● Exercise
Exact wording is needed for every line from the one holding "Task: Click the top bar help question icon" to the end of the records below; write those lines out and omit the pictures.

(Stored data)
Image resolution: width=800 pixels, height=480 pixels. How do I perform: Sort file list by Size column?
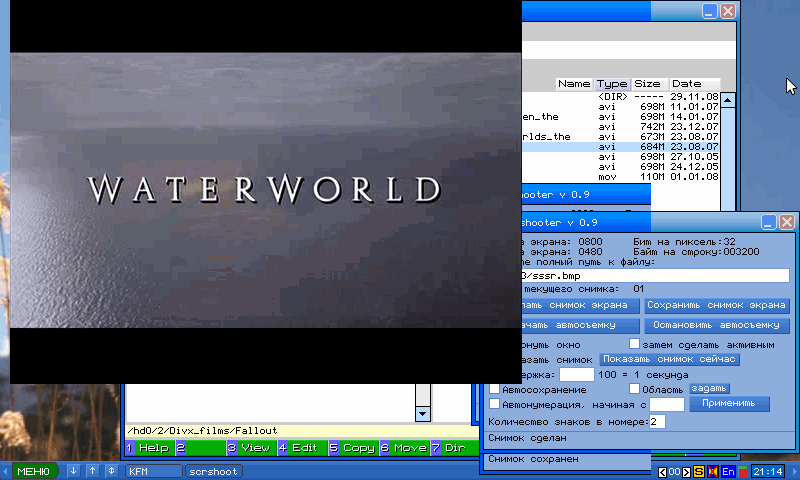(x=647, y=84)

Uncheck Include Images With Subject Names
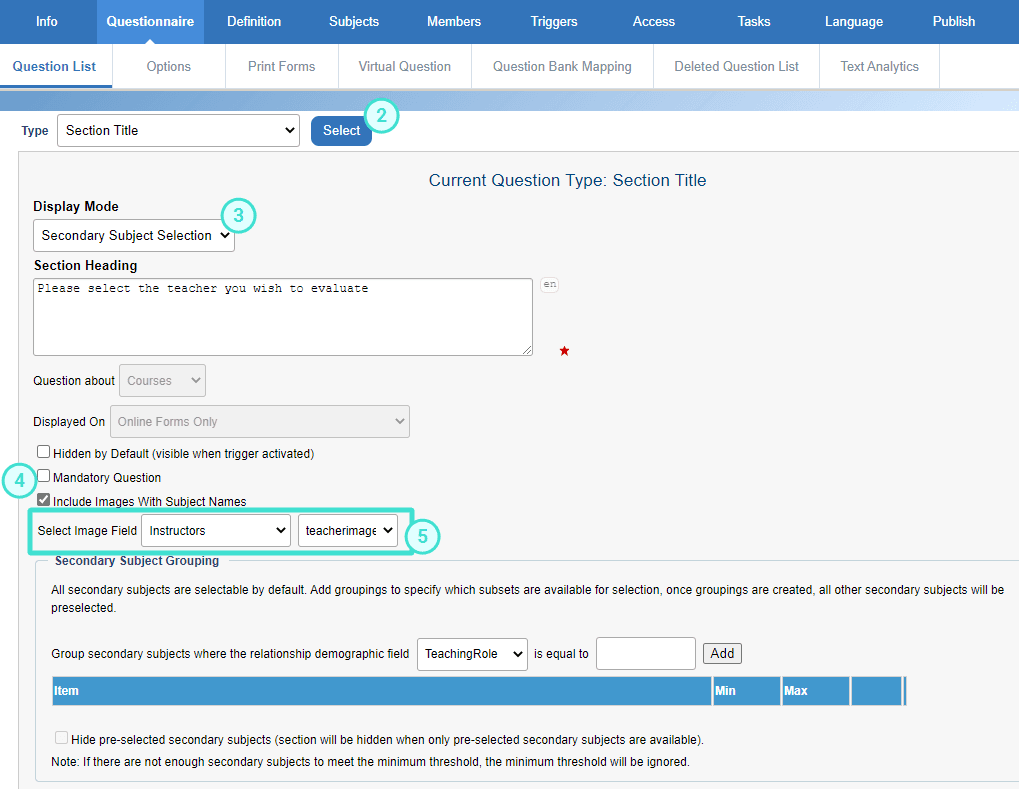(x=43, y=501)
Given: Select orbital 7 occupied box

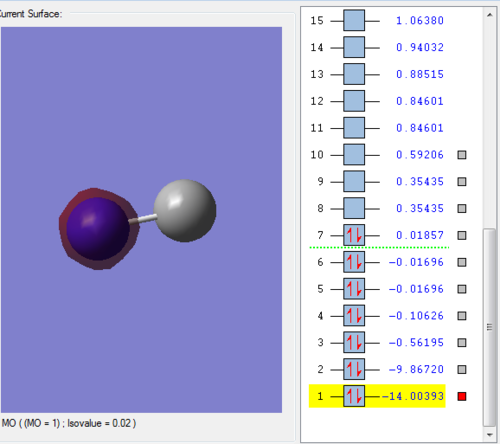Looking at the screenshot, I should [x=354, y=235].
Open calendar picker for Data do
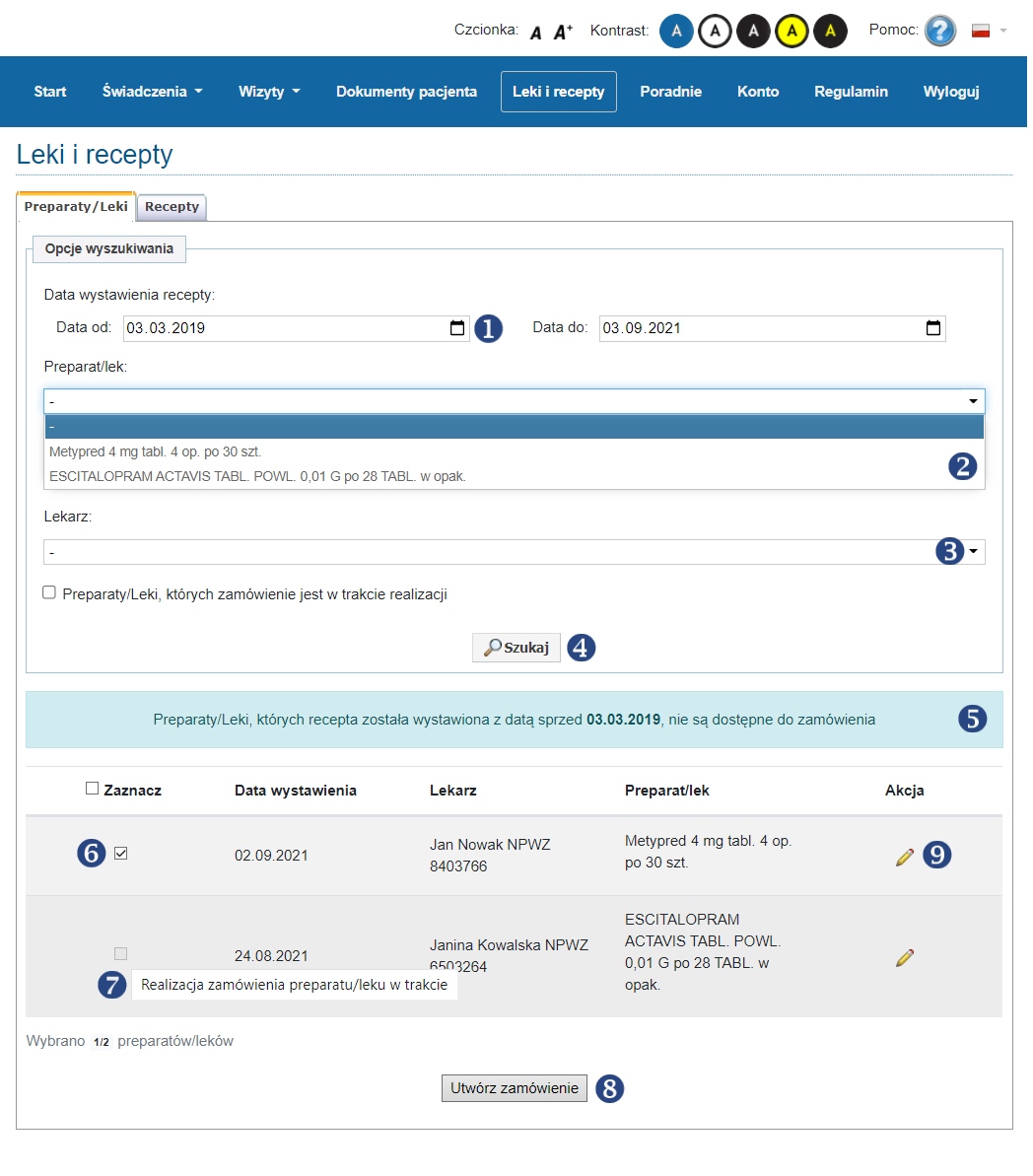The width and height of the screenshot is (1033, 1176). coord(932,328)
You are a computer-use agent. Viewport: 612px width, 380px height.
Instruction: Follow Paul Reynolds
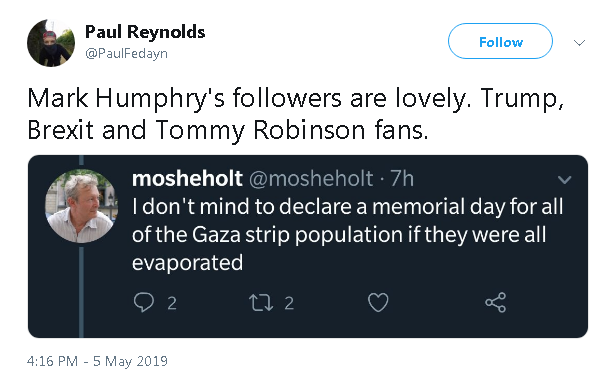pos(500,41)
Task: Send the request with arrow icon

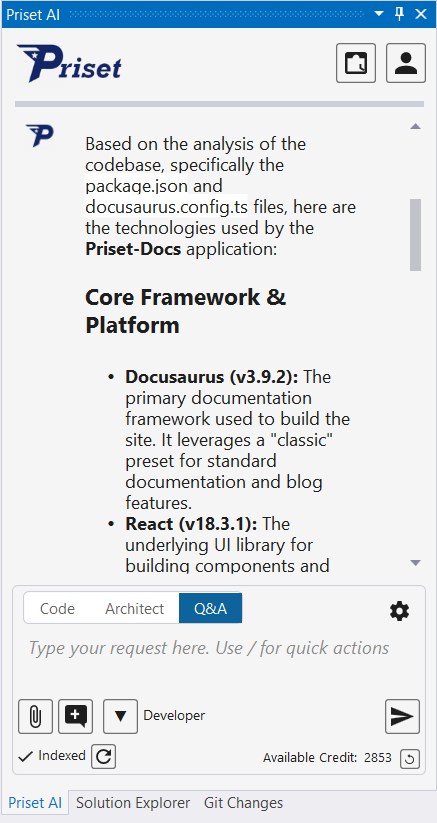Action: (x=402, y=716)
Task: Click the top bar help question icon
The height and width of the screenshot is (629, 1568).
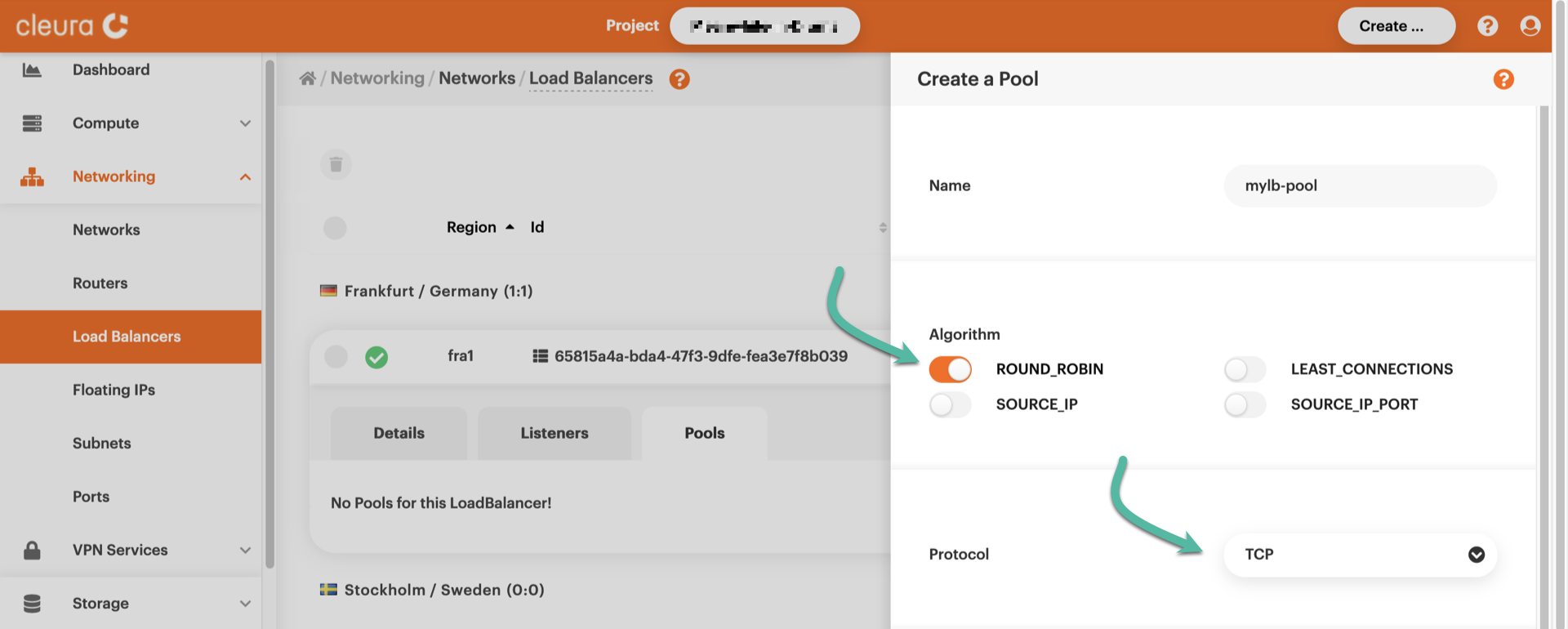Action: tap(1487, 26)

● Output of the task
Task: Click the top bar help question icon
The height and width of the screenshot is (629, 1568).
Action: tap(1487, 26)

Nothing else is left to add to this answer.